::: Records supplied

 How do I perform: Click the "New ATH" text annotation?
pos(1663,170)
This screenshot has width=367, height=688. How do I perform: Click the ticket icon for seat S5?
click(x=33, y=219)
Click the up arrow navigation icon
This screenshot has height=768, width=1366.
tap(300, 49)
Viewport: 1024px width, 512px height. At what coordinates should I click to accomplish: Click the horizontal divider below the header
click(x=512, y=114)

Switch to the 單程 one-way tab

::::::

Transcribe each entry exactly.

**Completed exercise**
 How do I perform: Click the "New ATH" text annotation?
pos(1663,170)
This screenshot has width=367, height=688. How do I perform: Click the ticket icon for seat S5?
click(x=33, y=219)
Click the up arrow navigation icon
This screenshot has height=768, width=1366.
tap(300, 49)
Viewport: 1024px width, 512px height. At what coordinates should I click to accomplish: Click the horizontal divider below the header
click(x=512, y=114)

Switch to the 單程 one-way tab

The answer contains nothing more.